When you help someone get out of debt and find financial freedom, heaven on earth.

When you help a student figure out what their passionate about, or help a student be the first in their family go to college, heaven on earth.

When you design or build buildings or spaces or homes that are beautiful, that create gathering spaces for people, heaven on earth.

When you work with your hands, and till the soil and plant crops, when you steward the land, your crops, your animals well, when you treat your laborers with dignity and respect, you are bringing heaven down to earth.


You and I are servants of the King, partnering with King Jesus bringing heaven down to earth, showing people what heaven is like.


When we traveled to Bend for Callie’s brother’s wedding we had the opportunity to visit Crystal Peaks Youth Ranch.  The Rice’s had told us about it and encouraged us to check it out while we were there. (I have to be honest, I didn’t really want to go)

The ranch was started by a woman named Kim and her husband, Troy.  Kim had lost both parents at a young age to a murder/suicide, but she credits her survival and salvation to God, whom she met on the back of a horse.


In 1993, Kim and Troy purchased the only piece of land in Central Oregon that they could afford: a 9-acre, abandoned cinder mine.  The land was so completely ruined that no one else wanted it.  For 2 years, they spread moldy hay, stall shavings and manure over the rocky land to help create a base that would once again support life.  Troy brought home broken and discarded trees and in 1995, Kim brought home the first two broken and discarded horses.  One had been starved close to death and the other had been beaten so badly that a vet was needed to suture her beautiful face.  Troy, as a youth pastor, often had kids over to their home and as these children began caring for the broken and discarded horses, healing began.  Both horse and child were being transformed.  


On one miraculous day, one of the most hurting children, a mute, began speaking freely to a mare.  This sparked the idea for the ranch – a place of redemption for children, horses and the land.  Children are referred to the ranch through social services, therapists, the juvenile justice system and friends/family who know that they are hurting.  Horses are rescued from dismal situations.  And the two are brought together to transform and heal the other. 

Friends, what are Kim and Troy doing as they help bring healing to the land, horses and at risk youth?
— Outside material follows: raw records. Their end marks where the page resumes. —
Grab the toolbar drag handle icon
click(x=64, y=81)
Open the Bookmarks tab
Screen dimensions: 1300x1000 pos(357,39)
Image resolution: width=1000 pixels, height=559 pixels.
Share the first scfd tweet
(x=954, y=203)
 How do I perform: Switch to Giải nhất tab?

Well, of course, they’re partnering with Jesus in bringing heaven down to earth.

You and I are servants of the King, partnering with King Jesus bringing heaven down to earth, showing people what heaven is like as together we pray,


“Your kingdom come, your will be done, on earth as it is in heaven.”


I’ll finish with this, and that is with the scripture Carol read for us this morning. It’s the scene in the Garden of Gethsemane, it’s Thursday night, the night before Jesus will die on the cross. And Jesus is praying to the Father, asking “Father, if there’s any other way out of this, if there’s any way that I don’t have to die a bloody and gruesome death, if there’s any way, please show me that way, but if not … “Your will be done.”
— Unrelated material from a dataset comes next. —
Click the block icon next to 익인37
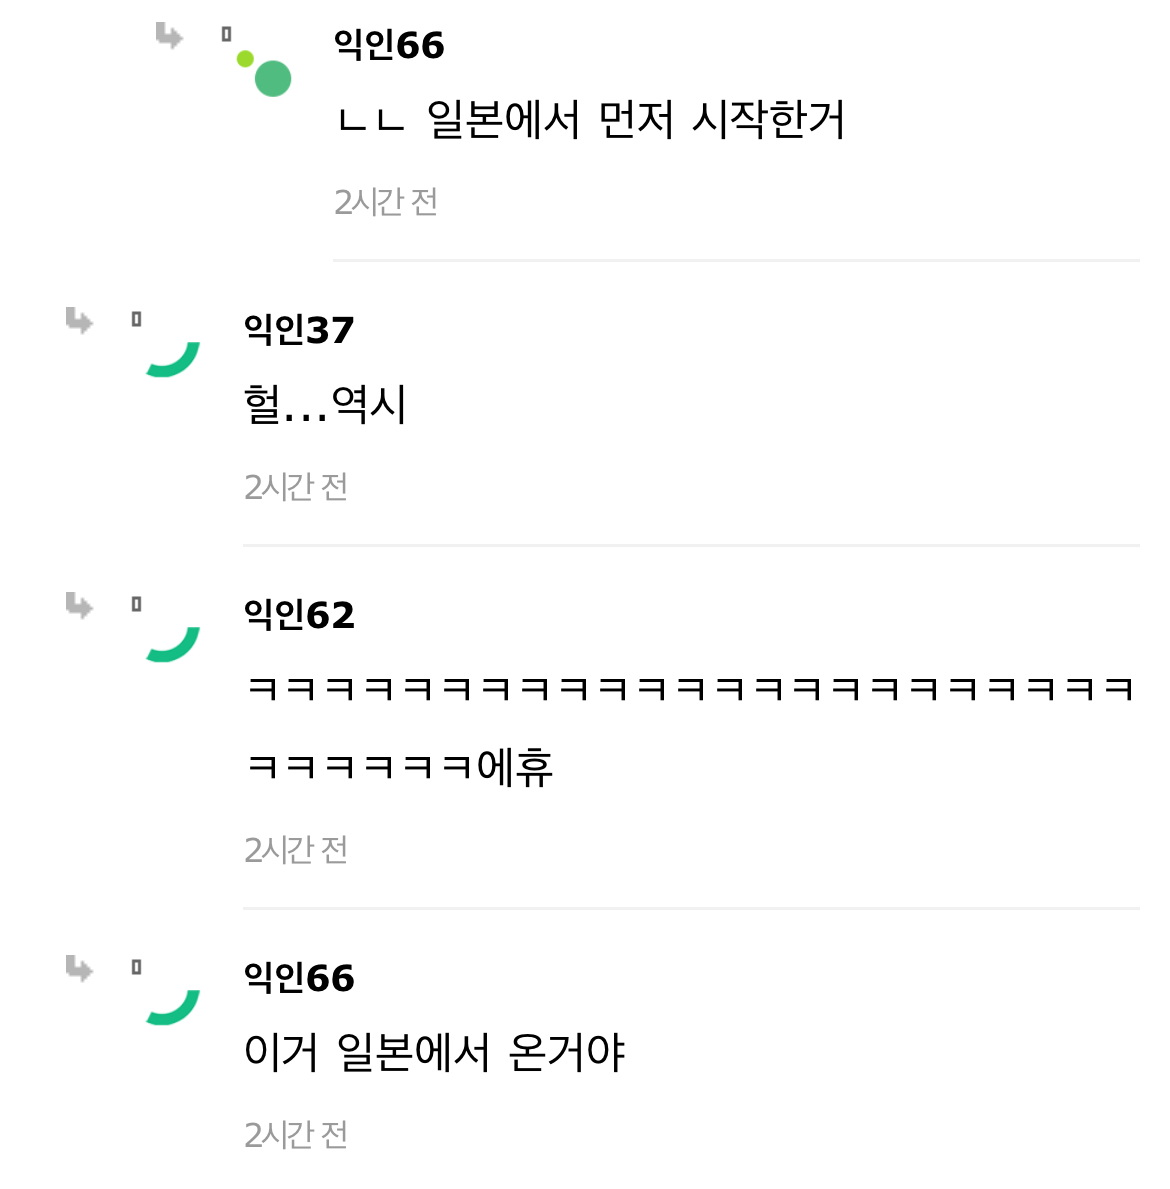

If this is how it has to be, then in obedient submission, that is what I’ll do. I’ll die a bloody and gruesome death on a cross. If that is how it has to be, then “Father, Your Will Be Done.”

You see Jesus, prays a prayer of resignation, “Your will be done,” so that you and I can pray a prayer of joyful expectation, “Your will be done, on earth as it is in heaven.”


The only way we can pray in joyful expectation that heaven will one day come down to earth is if Jesus willingly, obediently absorbed all of earth’s sin and evil upon himself. And that’s exactly what he did, going to the cross, defeating sin, death and the Devil himself, rising from the grave, it’s the first definitive sign of heaven coming down to earth. Sure, the battle is not over, but the victory is won, it’s only a matter of time, and you and I have the joy, and privilege, the God given mandate of partnering with Jesus in bringing heaven down to earth, pulling the future into the present, little by little, day after day, wherever it is that we live, work, play or learn.


Your kingdom come, your will be done, on earth as it is in heaven.